A life worth living with chronic illness
I guess if I want to tell my story, I have to go all the way back to the day I was born. I was due in September but born in the end of June. I wasn't expected to survive, but I did. But my lungs were compromised. I had pneumonia twice before the age of one. At six, I was diagnosed with asthma, at twelve I had my first severe asthma attack. Still, I went through school a three season athlete and an elite vocalist. I wasn't about to let my lungs get the best if me. But when I got sick, which I did often, it was serious. It usually went to my lungs, and it usually kept me from doing the things I loved. My asthma only got worse through college, and I eventually stopped playing sports, though I kept singing. Over time, I began being hospitalized for my asthma, sometimes over a week at a time. Then the other diagnoses began to roll in. Bipolar I Disorder. Anxiety. Hypothyroidism. PTSD. Then the bigger ones. As if those mental health diagnoses aren't. It was Antiphospholipid Syndrome, an autoimmune disorder that causes my blood to clot. Then Common Variable Immunodeficiency. My B cells don't make antibodies, so I have to plan around weekly infusions if human gamma globulin. And I'm staring down the barrel of Ehlers Danlos Syndrome. It's overwhelming.

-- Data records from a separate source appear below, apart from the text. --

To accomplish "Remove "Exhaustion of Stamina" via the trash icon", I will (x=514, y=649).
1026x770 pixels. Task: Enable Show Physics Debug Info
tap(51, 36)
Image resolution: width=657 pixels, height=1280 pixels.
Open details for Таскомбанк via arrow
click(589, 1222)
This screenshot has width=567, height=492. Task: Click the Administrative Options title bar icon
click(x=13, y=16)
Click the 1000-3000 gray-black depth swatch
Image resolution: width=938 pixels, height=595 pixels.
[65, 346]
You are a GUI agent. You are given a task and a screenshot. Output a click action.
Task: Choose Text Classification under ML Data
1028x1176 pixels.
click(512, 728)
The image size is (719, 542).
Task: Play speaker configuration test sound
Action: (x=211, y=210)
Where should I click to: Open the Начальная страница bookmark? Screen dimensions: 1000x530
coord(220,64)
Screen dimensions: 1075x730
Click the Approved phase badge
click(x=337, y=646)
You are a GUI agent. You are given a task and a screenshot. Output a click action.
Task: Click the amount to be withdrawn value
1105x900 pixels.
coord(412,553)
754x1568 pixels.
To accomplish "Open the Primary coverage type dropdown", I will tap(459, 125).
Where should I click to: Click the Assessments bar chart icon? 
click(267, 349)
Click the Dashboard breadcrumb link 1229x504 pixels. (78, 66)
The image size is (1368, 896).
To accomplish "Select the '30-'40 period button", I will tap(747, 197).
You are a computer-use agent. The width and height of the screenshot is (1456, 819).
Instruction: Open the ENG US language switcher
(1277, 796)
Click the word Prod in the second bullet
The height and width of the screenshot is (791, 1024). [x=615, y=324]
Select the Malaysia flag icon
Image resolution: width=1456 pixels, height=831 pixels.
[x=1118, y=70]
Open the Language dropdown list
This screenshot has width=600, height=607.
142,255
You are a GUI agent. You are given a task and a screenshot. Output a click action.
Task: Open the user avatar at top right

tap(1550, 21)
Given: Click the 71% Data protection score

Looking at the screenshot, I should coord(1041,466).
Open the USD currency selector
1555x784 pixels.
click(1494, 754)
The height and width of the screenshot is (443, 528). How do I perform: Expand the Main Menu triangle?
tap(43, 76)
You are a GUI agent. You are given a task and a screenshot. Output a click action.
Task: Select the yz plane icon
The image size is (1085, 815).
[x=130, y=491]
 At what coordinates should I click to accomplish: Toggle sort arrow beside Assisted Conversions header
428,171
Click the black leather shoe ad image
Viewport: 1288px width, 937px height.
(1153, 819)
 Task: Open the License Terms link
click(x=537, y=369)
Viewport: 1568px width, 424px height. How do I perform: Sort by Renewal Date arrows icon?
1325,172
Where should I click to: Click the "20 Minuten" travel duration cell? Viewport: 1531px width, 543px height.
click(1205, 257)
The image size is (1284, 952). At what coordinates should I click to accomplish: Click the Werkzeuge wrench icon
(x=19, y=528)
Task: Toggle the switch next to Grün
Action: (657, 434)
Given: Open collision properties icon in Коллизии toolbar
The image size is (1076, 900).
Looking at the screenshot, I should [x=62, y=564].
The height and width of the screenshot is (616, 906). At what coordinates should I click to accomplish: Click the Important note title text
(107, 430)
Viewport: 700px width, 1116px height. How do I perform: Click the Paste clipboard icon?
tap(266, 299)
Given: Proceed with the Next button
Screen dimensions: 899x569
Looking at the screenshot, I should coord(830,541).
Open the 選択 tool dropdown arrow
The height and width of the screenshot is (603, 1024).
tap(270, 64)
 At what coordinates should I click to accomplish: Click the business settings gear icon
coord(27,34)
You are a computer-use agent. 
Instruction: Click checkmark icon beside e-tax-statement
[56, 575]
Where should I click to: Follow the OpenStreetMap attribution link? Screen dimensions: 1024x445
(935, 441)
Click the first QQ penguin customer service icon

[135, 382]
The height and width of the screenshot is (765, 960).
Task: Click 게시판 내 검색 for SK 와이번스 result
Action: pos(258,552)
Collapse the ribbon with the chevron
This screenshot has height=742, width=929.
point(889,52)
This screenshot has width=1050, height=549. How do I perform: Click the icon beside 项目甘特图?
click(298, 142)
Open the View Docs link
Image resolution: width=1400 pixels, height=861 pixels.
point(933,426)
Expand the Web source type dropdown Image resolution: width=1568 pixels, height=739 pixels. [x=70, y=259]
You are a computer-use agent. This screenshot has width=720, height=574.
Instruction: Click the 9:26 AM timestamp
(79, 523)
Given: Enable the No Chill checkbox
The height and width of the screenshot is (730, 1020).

After being declared disabled and receiving SSDI payments monthly, I got a job on a horse farm. We cater to differently abled individuals who wouldn't be able to ride elsewhere. It's amazing. And it reminds me that no matter how sick I am, how many doctor's appointments I have to go to in a week, there is a place I can go where I am lived, appreciated, and successful despite my chronic illnesses.
The takeaway? Life with chronic illness is tough. But find somewhere you belong, and life won't just be about being sick. It will be worth living.